▸ Your task:
Transcribed word for word, the lines below from the one with "Viewport: 790px width, 618px" through the last line of the records form the answer; no picture is to be included.
┌──
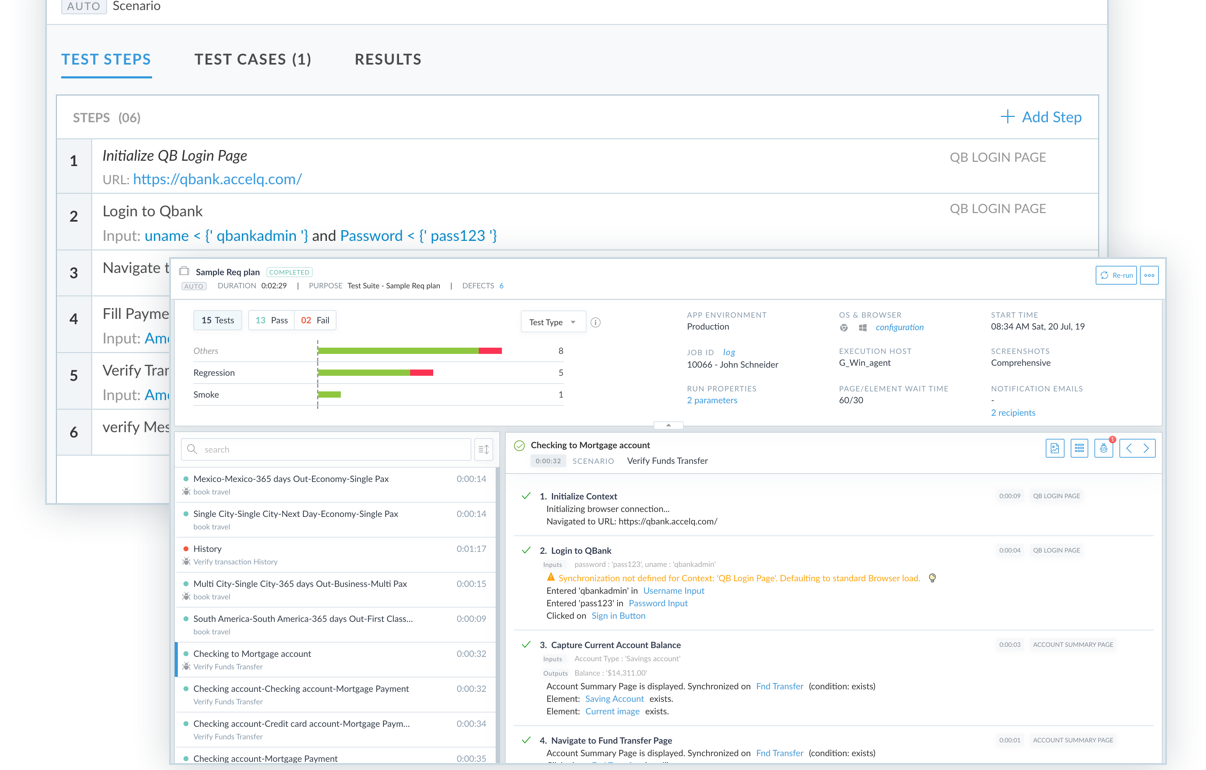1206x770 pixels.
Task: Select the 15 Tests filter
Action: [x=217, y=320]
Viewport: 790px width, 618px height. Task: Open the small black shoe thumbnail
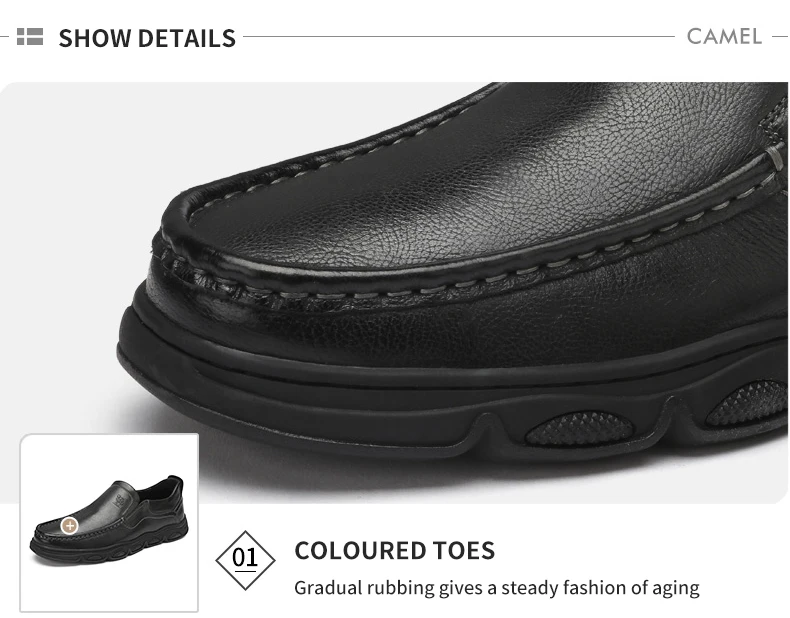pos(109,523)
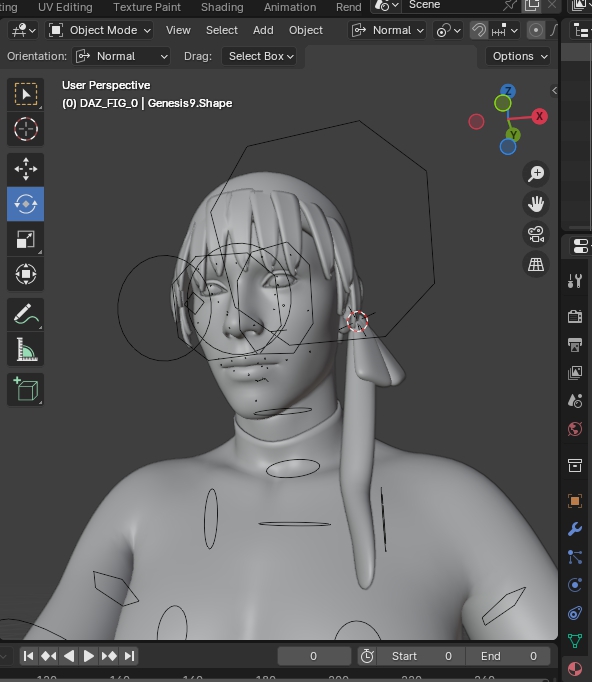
└──
▸ Problem solution:
Viewport: 790px width, 618px height. Task: Open the small black shoe thumbnail
pos(109,523)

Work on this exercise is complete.